This week, potential Republican presidential contender Gov. Bobby Jindal (R-LA) rolled out one of the country’s most regressive tax proposals, a plan that would shift Louisiana’s tax burden away from the wealthy by raising taxes on the bottom 80 percent of state residents. Apparently, the “austerity” measures don’t stop there.
According to New Orleans CBS affiliate WWLTV, Louisiana residents over the age of 21 who are on Medicaid — the public insurance program for disabled and poor Americans — will stop receiving hospice care benefits at the end of this month. That means that low-income Louisianans with terminal illnesses, debilitating disabilities, and chronic long-term medical problems will no longer have access to the essential home and medical care that they need.
And while the cuts are intended to help the state balance its budget, critics point out that it is more likely to increase health care costs by pushing previously-insured Americans with costly medical conditions into private hospitals and emergency rooms where they will not be able to afford their treatments:
The Louisiana Department of Health and Hospitals say the elimination of hospice care for Medicaid patients will mean nearly $3.3 million in savings this year alone. In 2014, it’ll mean $8.3 million in savings.By the Louisiana DHH’s own estimates, the cuts to Medicaid hospice-care beneficiaries are only expected to reduce the state’s projected $900 million budget deficit by 0.92 percent in 2014. These cuts will be imposed on top of the already draconian cutbacks to public education and health care programs that Jindal has in the pipeline.
However, Burns believes the state will end up paying much more with terminally ill patients forced to turn to local hospitals.
“They’ll just go in and out of the hospitals, maybe go to ICUs, and they won’t be able to have their family around them with hospice care,” said Burns. [...]
DHH says there were 5,819 recipients of hospice services through Louisiana Medicaid in the previous fiscal year.
Battles over Medicaid funding, particularly for those in need of long-term, specialized care, are nothing new.

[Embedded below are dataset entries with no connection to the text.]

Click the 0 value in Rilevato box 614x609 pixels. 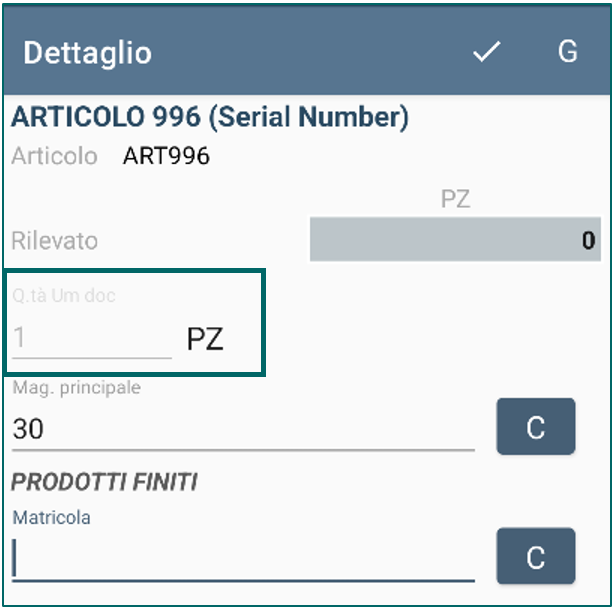pyautogui.click(x=589, y=240)
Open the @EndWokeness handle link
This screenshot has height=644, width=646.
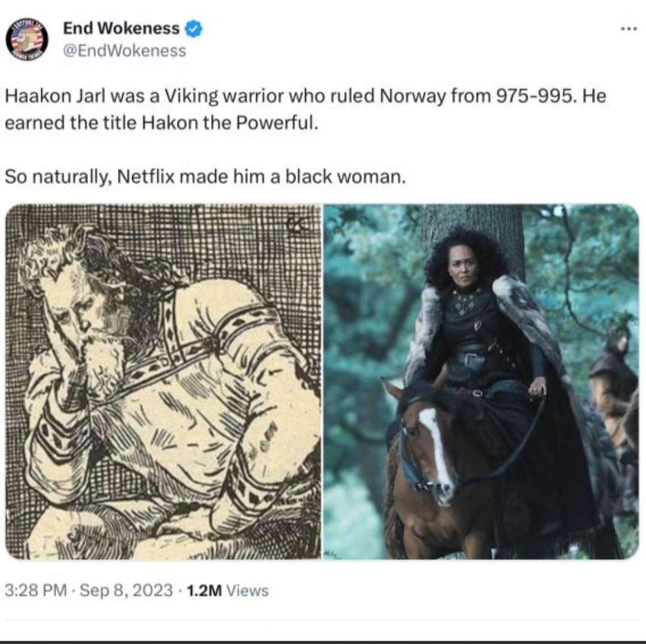tap(124, 51)
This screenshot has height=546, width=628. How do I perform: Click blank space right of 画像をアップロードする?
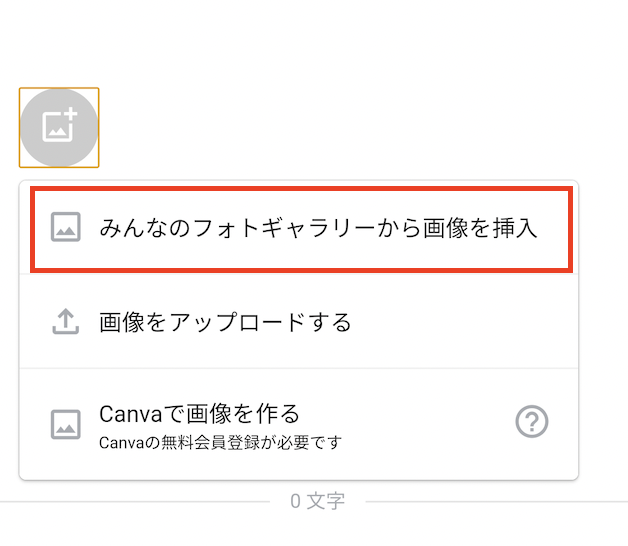click(x=461, y=321)
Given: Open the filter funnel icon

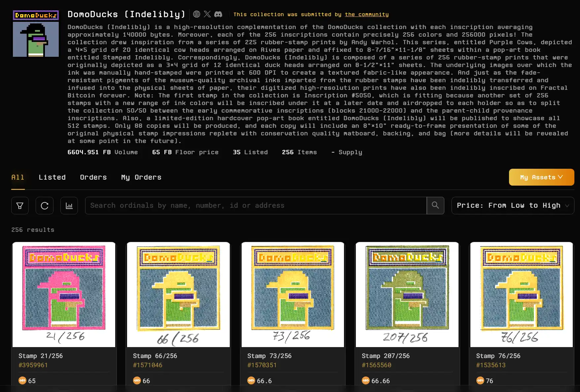Looking at the screenshot, I should (20, 206).
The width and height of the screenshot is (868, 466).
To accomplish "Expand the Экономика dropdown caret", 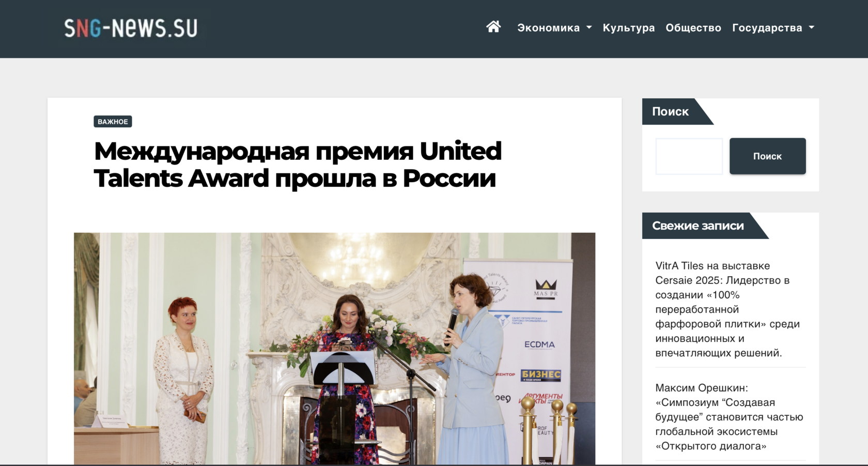I will (589, 27).
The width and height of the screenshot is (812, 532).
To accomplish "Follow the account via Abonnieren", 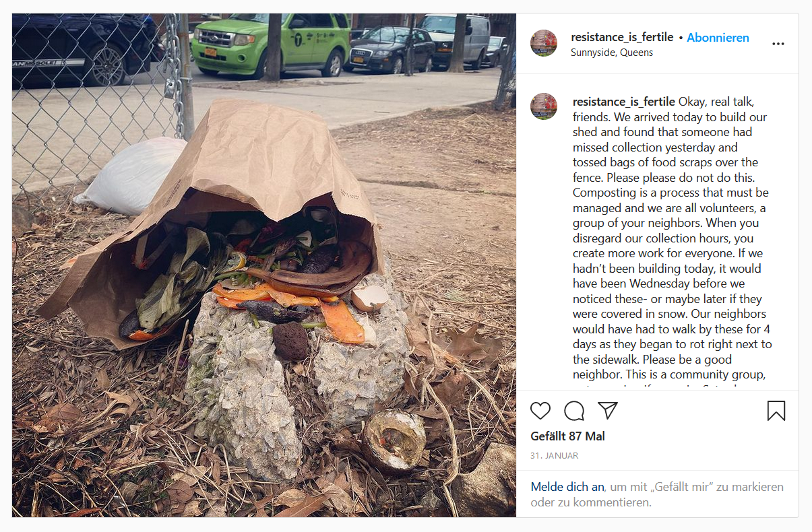I will [x=718, y=38].
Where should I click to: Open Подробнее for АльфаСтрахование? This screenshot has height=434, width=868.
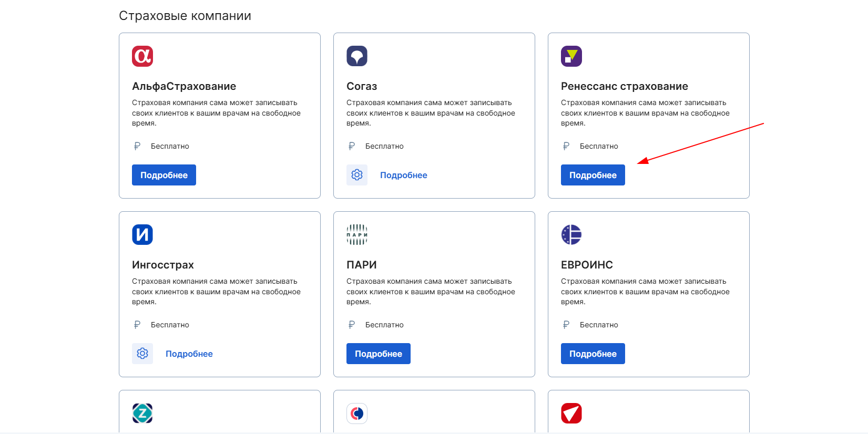164,175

State budget cuts to the Medicaid program have long left disabled and special-needs Americans by the wayside, even in progressive states such as California. But one of the easiest ways for states to address their perennial public health funding issues is for them to participate in Obamacare’s Medicaid expansion, which the federal government will fund for the first several years.
Jindal, however, has refused to participate in the expansion, calling it a “bad idea” that is “expensive for taxpayers.” Ironically, Louisiana already takes in considerably more tax revenue from the federal government than it pays out, and Jindal’s Medicaid cuts — coupled with his refusal to expand Medicaid — will likely exacerbate that dynamic by forcing Americans across the country to subsidize care for Louisianans who have fallen through the safety net.